Murat Bahadırak Akkoyunlu'nun aktardığına göre, Antalya Emniyet Müdürü İlker Arslan, Büyükşehir Belediye Başkanı hakkındaki yolsuzluk iddialarına ismi karışan bir iş adamıyla 1 milyon TL'lik bir "para alışverişi" olduğu iddiasıyla gözaltına alındı. Ancak Akkoyunlu, bu paranın banka hesabı üzerinden gerçekleşen bir "arsa alışverişi" olduğunu ve rüşvetin banka hesabından yapılmasının "ahmakça" olacağını vurguladı. Söz konusu iş adamının, Arslan'ın 30 yıldır tanıdığı ve eski Başbakan Erbakan'ın çevresinden biri olduğunu, hatta İlker Arslan'ın eşinin de yıllar önce bu iş adamının şirketinde çalıştığını ifade etti.

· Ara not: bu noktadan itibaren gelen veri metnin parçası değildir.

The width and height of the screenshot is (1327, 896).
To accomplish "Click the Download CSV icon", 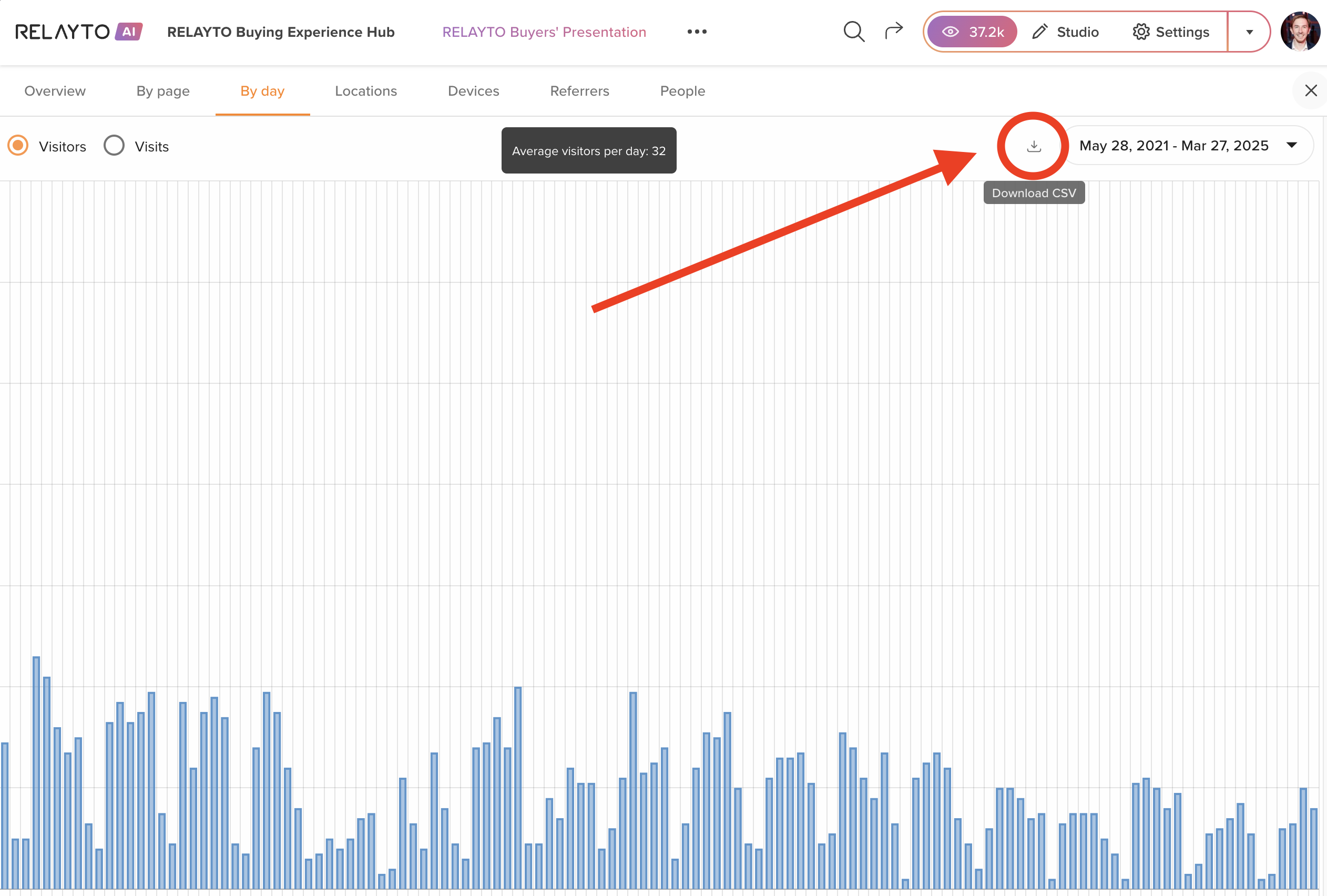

Akkoyunlu, İlker Arslan'ı Erbakan'ın öğrencisi ve FETÖ ile "canhıraş mücadele eden yiğitlerden" biri olarak tanımlayarak, onun parası veya malı mülkü olmayan, dürüst bir polis olduğunu belirtti. Arslan'ın Ankara Demetevler'de "güneş görmeyen küçük bir dairesi" dışında mal varlığı olmadığını da ekledi.
Operasyonun Arkasındaki Sır Perdesi: Emniyet Genel Müdür Yardımcılığı Adaylığı mı?
Murat Bahadırak Akkoyunlu, İlker Arslan'a yönelik bu gözaltı ve görevden alma işleminin "çok aşırı bir uygulama" olduğunu ve İçişleri Bakanlığı içerisinden birileri tarafından "tetiklendiğini" iddia etti. Akkoyunlu'ya göre, operasyonun gerçek amacı, İlker Arslan'ın Emniyet Genel Müdür Yardımcılığına aday olması ve bu göreve gelmesinin engellenmesidir.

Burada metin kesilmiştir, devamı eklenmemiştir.